Dataset entries

____________________

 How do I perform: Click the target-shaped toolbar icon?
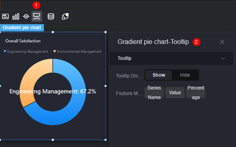pyautogui.click(x=26, y=16)
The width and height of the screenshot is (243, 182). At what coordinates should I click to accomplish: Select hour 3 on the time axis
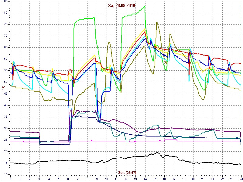[x=39, y=179]
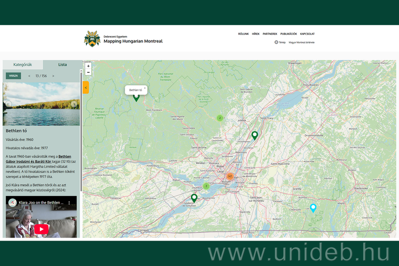
Task: Play the Klara Joo YouTube video
Action: pyautogui.click(x=41, y=229)
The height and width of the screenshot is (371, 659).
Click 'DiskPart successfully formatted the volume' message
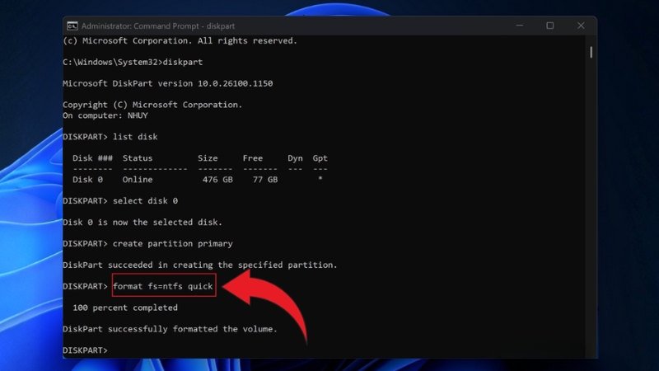[170, 329]
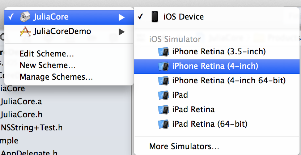Click the JuliaCore library building icon
The width and height of the screenshot is (301, 155).
click(25, 17)
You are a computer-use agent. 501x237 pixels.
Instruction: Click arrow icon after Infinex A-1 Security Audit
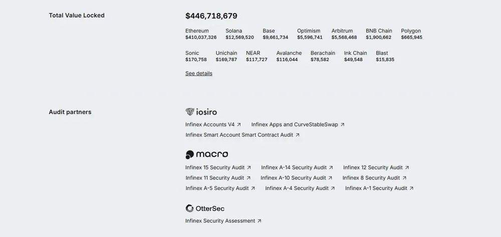coord(412,189)
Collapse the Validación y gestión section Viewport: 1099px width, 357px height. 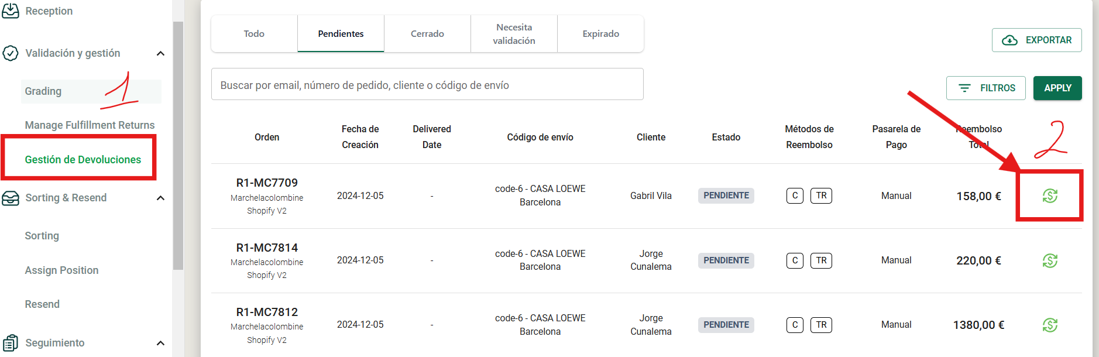click(160, 53)

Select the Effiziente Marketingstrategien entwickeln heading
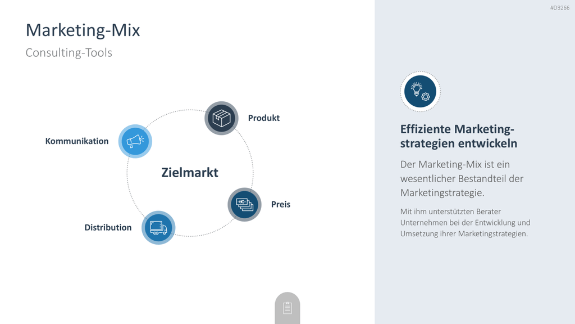point(458,136)
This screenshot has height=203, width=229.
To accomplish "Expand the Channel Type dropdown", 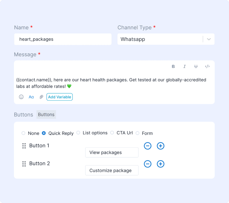I will [209, 39].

____________________

**Task directions**
Up to and including the line containing "The height and", repeat every line from the start of the data, but none of the pictures.

**Answer for the task**
 How do I perform: Click the target-shaped toolbar icon?
pyautogui.click(x=26, y=16)
The width and height of the screenshot is (243, 182). At what coordinates should I click to accomplish: Select hour 3 on the time axis
[x=39, y=179]
Task: Play the Klara Joo YouTube video
Action: pyautogui.click(x=41, y=229)
The height and width of the screenshot is (371, 659).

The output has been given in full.